• Exercise goal
Copy each record below exactly, please, and leave its pictures out.

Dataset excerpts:
□ □ □ □

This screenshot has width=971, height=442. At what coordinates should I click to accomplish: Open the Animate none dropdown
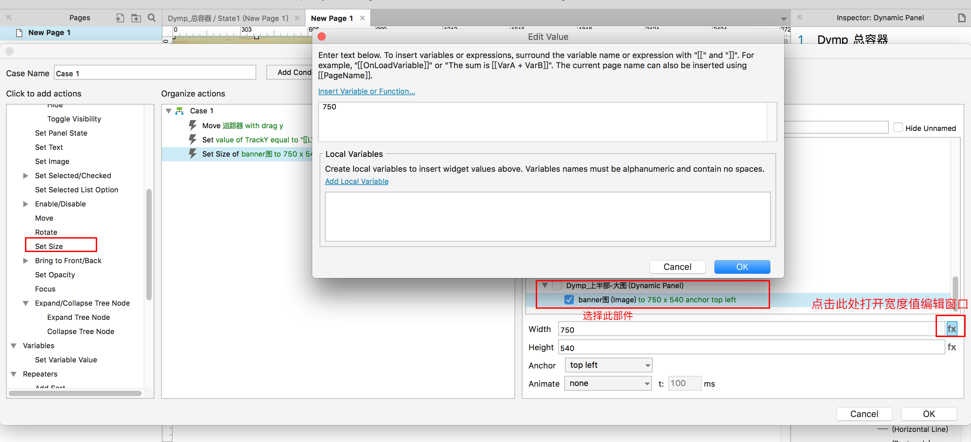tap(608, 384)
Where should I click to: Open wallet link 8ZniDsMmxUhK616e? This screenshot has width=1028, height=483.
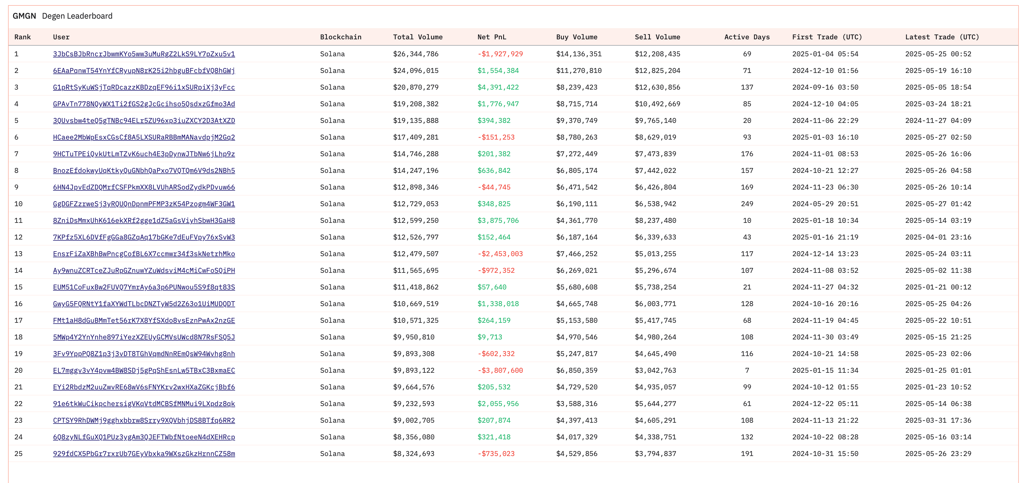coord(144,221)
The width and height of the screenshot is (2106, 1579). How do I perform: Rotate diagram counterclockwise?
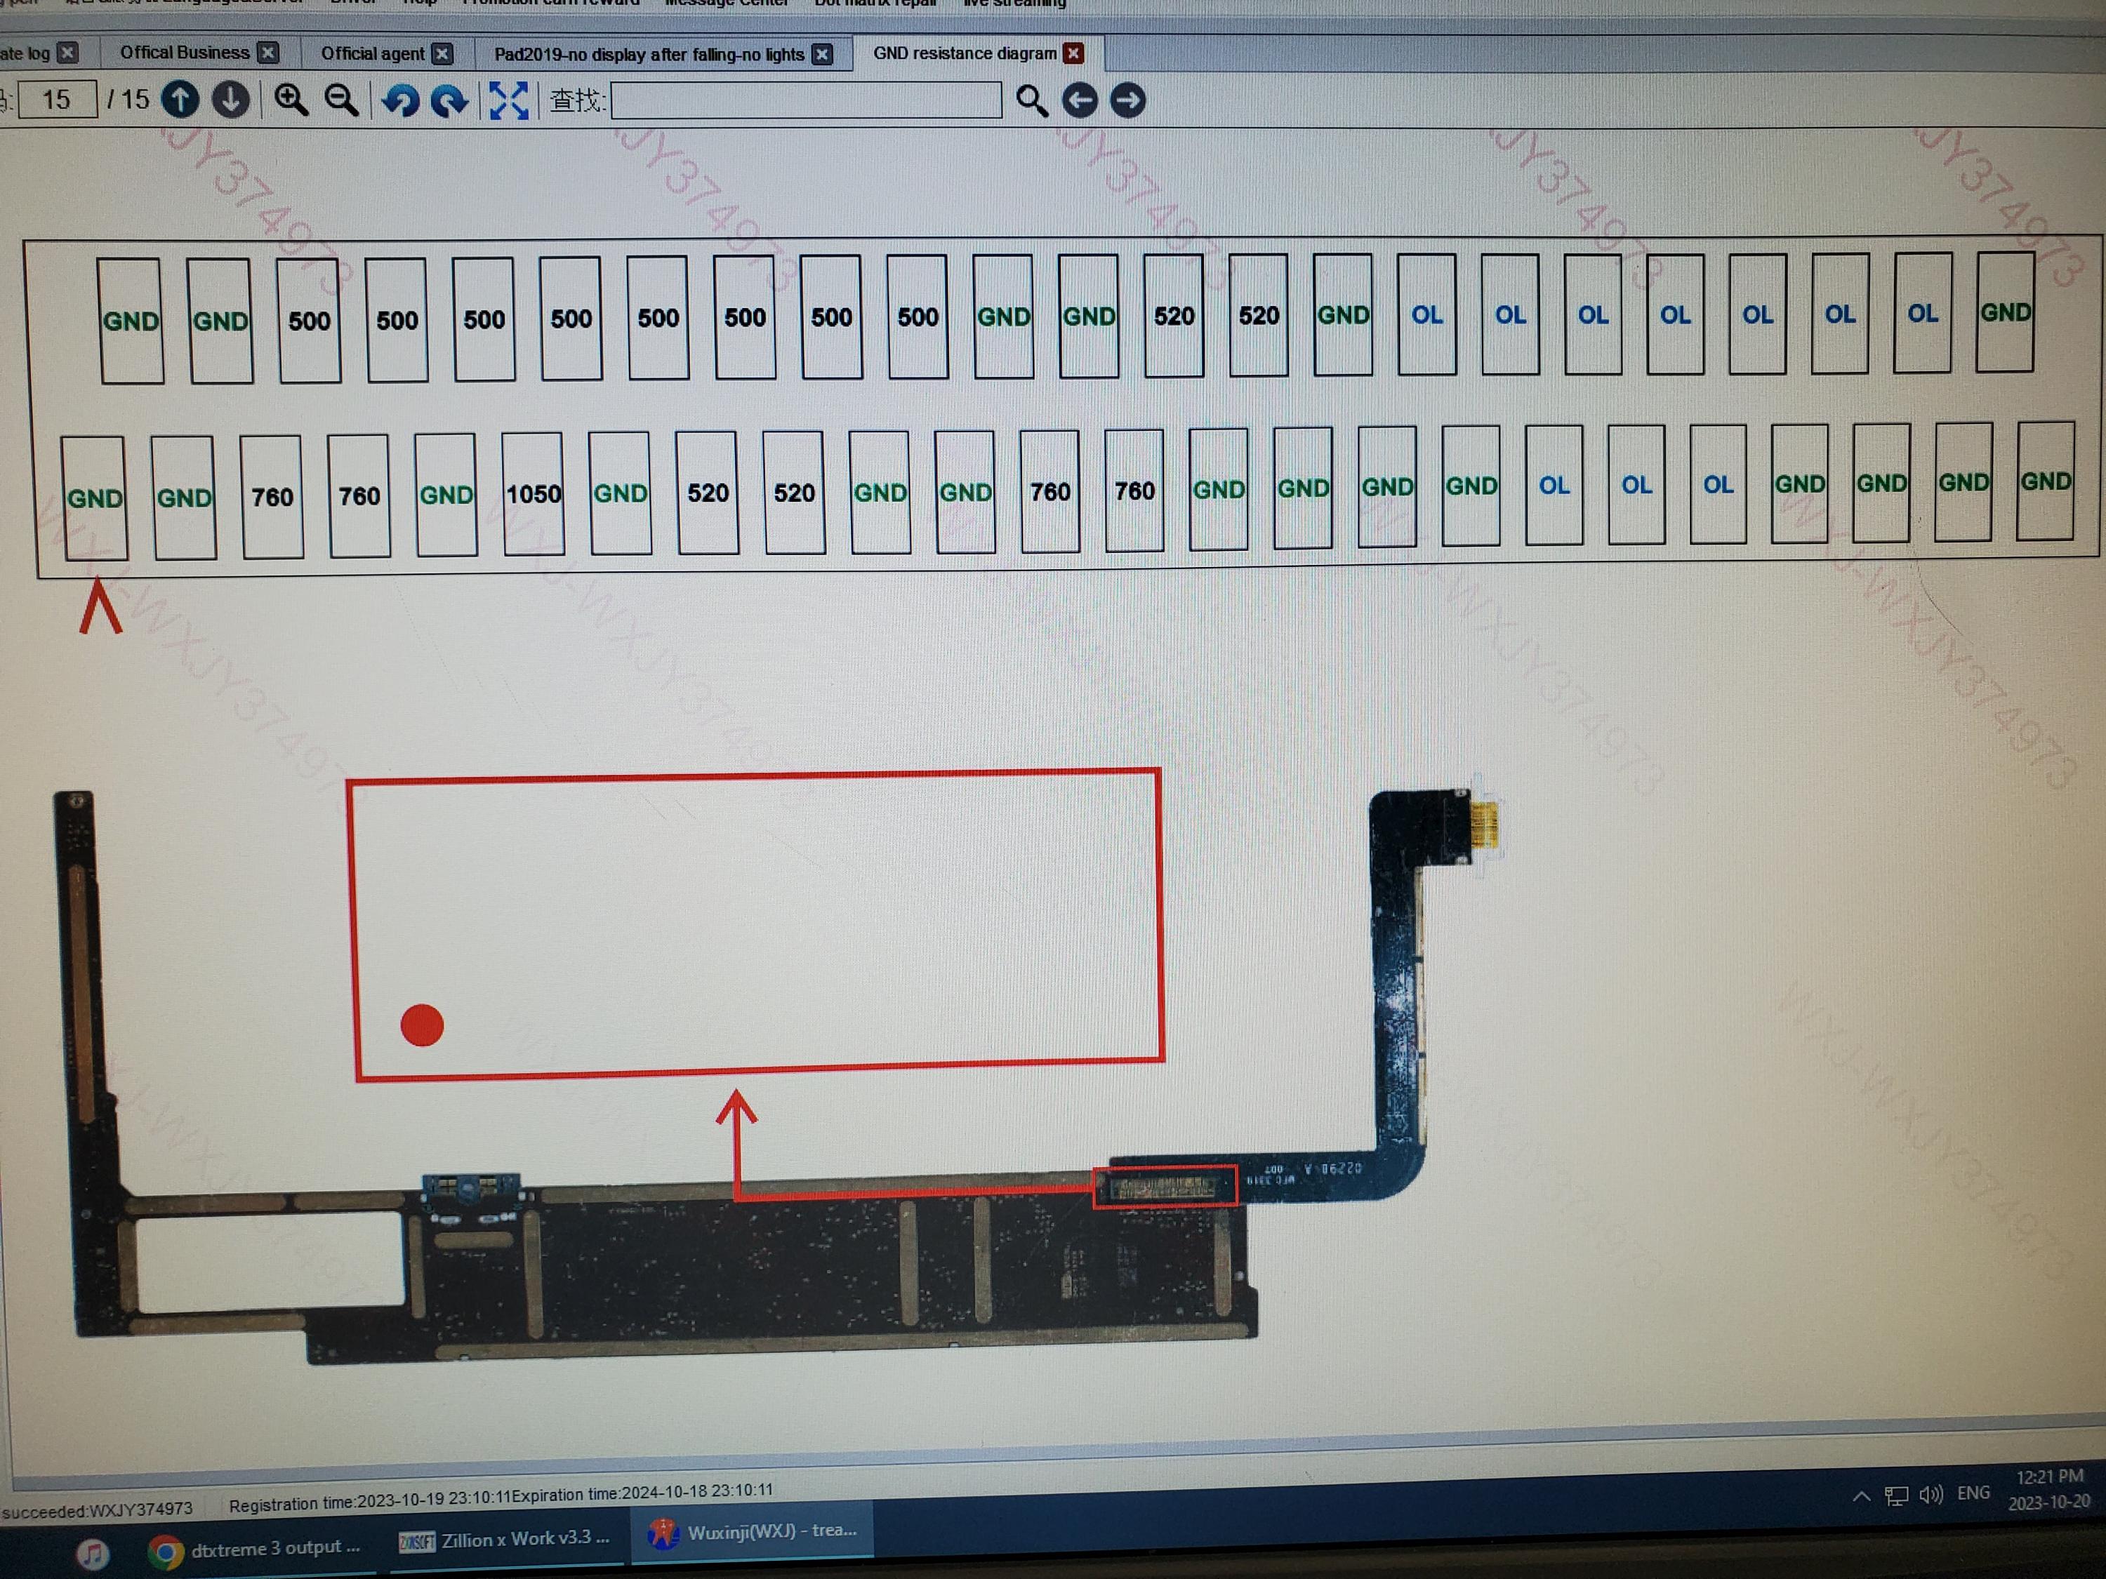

□ □ □ □

• Finished task
This screenshot has width=971, height=442. At what coordinates should I click to accomplish: Open the Animate none dropdown
tap(608, 384)
Where should I click to: Open wallet link 8ZniDsMmxUhK616e? This screenshot has width=1028, height=483.
coord(144,221)
The width and height of the screenshot is (2106, 1579). How do I perform: Rotate diagram counterclockwise?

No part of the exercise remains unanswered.